As with all New Haven Line stations in Westchester County, the station became a Penn Central station upon acquisition by Penn Central in 1969. The station was updated in the early 1970s from low-level to high-level platforms. This was done to accommodate the arrival of new rail cars known then as Cosmopolitans, now more commonly known as M2s. The new cars did not include boarding steps, or traps, as their predecessor 4400 Pullman "Washboard" cars did, and could only board passengers at stations with high-level platforms. The update was done in two phases, with the eastern half of the station upgraded first; then the western half. This reconstruction project was taking place despite Penn Central's continuous financial despair throughout the 1970s, which forced them to turn over their commuter service to the Metropolitan Transportation Authority. MTA transferred the station to Metro-North in 1983.

For the 2006 U.S. Open golf tournament at the nearby Winged Foot Golf Club, the usually local Mamaroneck station temporarily became an express station.

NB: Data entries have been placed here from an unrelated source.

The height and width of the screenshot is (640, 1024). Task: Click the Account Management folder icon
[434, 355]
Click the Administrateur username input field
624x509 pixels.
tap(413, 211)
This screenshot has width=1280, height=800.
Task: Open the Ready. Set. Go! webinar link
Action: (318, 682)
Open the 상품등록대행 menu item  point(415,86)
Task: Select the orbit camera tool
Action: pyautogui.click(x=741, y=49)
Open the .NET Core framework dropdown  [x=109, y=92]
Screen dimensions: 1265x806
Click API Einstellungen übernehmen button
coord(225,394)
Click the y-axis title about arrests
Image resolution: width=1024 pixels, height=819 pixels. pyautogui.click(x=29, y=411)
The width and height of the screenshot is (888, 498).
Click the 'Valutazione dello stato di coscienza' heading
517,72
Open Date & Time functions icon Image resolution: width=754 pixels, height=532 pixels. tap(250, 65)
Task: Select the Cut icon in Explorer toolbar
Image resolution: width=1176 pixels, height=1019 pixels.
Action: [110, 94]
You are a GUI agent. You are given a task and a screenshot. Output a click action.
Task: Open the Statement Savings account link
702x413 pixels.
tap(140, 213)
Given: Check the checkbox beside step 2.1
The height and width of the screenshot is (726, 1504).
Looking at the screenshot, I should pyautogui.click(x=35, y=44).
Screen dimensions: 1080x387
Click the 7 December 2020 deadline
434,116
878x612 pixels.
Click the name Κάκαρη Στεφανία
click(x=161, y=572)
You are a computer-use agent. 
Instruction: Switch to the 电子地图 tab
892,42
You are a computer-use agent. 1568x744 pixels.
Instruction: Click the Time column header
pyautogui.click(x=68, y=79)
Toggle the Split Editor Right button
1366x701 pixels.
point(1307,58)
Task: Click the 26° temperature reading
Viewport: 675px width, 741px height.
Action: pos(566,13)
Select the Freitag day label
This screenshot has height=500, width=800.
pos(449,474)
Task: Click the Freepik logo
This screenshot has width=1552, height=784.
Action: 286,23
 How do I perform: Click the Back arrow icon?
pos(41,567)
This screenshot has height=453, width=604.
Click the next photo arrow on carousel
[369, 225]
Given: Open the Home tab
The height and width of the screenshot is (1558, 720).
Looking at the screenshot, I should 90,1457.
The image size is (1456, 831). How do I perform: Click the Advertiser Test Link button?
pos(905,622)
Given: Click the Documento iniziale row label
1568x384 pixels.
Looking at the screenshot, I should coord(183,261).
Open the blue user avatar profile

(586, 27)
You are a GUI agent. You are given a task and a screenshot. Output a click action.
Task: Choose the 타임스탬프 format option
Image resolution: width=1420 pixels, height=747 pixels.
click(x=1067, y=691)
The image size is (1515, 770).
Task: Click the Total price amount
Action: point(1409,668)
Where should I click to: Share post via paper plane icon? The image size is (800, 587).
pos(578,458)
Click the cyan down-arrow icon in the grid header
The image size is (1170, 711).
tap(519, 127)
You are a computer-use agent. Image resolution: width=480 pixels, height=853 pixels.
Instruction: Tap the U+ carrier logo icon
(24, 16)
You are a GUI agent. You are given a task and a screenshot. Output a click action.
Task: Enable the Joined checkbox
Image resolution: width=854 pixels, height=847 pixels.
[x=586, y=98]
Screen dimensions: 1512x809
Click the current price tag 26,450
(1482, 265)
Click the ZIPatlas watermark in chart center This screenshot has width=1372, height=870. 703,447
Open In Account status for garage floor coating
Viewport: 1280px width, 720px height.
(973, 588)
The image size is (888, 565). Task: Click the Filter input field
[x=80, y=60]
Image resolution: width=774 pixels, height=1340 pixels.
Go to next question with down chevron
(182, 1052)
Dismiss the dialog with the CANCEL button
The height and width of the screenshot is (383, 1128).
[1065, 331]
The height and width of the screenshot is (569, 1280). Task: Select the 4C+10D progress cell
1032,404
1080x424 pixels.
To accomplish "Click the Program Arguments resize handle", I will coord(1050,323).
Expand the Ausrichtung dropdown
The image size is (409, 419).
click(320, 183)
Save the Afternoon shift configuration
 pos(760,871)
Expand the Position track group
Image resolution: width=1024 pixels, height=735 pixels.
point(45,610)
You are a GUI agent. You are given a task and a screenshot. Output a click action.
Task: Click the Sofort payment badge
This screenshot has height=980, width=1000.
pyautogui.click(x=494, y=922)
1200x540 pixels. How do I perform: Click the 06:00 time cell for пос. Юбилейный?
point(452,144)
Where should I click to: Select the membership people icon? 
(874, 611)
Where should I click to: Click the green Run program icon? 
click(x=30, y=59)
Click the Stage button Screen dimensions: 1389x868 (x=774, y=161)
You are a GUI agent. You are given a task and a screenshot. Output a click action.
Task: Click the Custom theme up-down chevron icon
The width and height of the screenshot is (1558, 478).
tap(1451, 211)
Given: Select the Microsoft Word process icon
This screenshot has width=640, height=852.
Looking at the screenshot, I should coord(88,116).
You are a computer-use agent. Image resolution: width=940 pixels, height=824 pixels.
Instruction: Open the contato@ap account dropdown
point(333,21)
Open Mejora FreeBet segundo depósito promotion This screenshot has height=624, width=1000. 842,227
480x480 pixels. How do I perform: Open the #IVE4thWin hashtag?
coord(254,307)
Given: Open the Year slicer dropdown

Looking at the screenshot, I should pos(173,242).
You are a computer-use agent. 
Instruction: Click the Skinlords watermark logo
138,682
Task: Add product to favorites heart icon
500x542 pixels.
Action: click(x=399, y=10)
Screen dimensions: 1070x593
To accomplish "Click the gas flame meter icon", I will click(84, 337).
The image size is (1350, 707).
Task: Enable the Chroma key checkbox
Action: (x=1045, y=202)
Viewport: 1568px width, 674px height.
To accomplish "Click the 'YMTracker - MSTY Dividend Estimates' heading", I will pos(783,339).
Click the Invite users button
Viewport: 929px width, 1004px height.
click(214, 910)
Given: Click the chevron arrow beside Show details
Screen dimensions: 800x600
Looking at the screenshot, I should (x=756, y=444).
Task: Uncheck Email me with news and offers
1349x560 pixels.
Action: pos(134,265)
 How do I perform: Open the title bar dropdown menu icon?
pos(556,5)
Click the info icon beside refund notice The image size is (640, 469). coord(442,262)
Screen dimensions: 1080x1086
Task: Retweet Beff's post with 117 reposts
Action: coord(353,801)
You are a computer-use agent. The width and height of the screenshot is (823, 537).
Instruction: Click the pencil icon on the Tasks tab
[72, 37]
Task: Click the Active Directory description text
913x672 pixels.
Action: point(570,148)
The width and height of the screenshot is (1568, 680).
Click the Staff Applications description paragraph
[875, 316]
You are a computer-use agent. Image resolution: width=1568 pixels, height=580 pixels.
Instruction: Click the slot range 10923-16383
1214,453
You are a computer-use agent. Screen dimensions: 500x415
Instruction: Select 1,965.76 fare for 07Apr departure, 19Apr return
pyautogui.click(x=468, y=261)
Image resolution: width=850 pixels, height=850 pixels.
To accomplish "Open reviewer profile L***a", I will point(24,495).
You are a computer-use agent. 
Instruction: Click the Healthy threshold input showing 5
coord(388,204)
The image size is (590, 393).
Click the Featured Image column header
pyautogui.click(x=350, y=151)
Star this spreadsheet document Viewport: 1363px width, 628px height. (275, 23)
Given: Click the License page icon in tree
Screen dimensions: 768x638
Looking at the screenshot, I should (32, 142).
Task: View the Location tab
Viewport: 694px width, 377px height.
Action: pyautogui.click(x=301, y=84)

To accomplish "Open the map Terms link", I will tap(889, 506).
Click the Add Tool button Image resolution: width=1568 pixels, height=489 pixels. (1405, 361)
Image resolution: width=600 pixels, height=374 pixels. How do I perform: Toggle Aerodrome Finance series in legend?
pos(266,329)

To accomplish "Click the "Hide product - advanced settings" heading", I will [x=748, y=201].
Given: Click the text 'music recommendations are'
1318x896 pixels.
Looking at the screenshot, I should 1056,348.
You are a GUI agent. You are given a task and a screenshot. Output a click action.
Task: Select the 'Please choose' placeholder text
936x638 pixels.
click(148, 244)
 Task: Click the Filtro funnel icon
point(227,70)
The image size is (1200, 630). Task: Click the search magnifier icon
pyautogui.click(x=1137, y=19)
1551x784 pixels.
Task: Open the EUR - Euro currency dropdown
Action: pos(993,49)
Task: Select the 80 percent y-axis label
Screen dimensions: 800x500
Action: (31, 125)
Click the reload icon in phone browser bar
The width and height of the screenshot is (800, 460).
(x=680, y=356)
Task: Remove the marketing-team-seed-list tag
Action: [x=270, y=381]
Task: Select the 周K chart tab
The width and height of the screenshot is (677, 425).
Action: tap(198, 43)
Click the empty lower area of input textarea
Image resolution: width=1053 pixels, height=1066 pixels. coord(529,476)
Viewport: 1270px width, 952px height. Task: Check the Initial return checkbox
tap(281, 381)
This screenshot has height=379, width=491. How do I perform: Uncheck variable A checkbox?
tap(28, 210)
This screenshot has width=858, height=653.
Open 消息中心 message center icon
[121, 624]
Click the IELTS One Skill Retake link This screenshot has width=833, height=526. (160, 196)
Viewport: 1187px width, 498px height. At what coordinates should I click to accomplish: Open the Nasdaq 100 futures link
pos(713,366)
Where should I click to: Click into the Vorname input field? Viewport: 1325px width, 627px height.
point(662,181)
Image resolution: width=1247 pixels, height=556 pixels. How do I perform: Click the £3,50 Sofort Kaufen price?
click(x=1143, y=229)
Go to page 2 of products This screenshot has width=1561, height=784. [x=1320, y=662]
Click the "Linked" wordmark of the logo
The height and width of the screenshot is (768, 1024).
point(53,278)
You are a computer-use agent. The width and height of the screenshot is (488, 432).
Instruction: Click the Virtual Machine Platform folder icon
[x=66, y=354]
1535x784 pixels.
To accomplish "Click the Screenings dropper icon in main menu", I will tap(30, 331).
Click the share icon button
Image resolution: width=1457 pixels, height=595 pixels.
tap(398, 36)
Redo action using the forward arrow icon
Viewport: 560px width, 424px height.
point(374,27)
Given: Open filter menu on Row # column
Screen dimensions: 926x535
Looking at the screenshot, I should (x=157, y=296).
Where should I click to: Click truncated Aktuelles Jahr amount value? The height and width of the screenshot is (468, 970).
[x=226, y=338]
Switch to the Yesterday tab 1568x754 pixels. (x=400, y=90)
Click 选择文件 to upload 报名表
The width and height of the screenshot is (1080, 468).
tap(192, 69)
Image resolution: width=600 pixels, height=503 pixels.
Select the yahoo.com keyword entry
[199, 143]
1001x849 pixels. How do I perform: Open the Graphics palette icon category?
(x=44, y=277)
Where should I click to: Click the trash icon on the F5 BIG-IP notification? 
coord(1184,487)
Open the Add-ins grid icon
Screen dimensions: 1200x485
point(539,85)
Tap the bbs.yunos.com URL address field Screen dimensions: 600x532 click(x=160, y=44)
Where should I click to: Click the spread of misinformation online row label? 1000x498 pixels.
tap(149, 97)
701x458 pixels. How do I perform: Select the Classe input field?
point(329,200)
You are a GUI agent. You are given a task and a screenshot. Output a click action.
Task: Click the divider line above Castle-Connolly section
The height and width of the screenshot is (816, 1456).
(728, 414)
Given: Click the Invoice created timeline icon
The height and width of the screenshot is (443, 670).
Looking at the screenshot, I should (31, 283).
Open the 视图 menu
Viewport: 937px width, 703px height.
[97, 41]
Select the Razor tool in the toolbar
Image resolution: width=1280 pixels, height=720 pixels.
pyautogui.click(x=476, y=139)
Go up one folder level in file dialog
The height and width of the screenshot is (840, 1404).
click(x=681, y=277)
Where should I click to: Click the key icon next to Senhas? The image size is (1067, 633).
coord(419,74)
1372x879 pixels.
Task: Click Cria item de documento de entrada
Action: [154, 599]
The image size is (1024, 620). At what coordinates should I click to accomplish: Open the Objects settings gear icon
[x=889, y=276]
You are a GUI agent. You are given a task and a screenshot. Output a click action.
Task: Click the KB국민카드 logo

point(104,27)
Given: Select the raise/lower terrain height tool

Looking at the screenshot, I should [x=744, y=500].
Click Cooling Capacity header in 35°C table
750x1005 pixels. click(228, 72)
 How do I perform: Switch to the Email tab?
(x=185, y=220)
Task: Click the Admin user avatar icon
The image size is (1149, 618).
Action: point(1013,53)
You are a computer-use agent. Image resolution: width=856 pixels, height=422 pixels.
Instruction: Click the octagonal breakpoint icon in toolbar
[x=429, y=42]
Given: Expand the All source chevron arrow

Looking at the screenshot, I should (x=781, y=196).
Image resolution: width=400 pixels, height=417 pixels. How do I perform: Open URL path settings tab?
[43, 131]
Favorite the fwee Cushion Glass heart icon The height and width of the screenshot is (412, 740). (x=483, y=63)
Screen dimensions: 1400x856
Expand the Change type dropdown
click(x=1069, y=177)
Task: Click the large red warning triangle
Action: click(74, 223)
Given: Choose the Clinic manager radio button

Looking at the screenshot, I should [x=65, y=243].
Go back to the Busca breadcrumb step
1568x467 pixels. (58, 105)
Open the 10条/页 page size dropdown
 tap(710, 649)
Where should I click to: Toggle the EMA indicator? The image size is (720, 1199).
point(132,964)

The station building was closed October 9, 2007, by its owner Metro-North Railroad after removal of the ticket agent and in preparation for its sale. Tickets are now sold through a ticket vending machine located adjacent to the platform. The station building was subsequently sold in February 2008 for $1.25 Million to Verco Properties, a Bronx real estate investment company. The station building was converted to a lower-level restaurant (accessible from lower-level parking and from the tunnel from the outbound platform) and upper-level commercial office (accessible from track-level parking). The restaurant opened as "Club Car" in 2012, closing in 2015. After a brief renovation, the restaurant re-opened later in 2015 as "Modern on the Rails." Nevertheless, the station is recognized as a local historic landmark, along with the site of the original NY&NH station.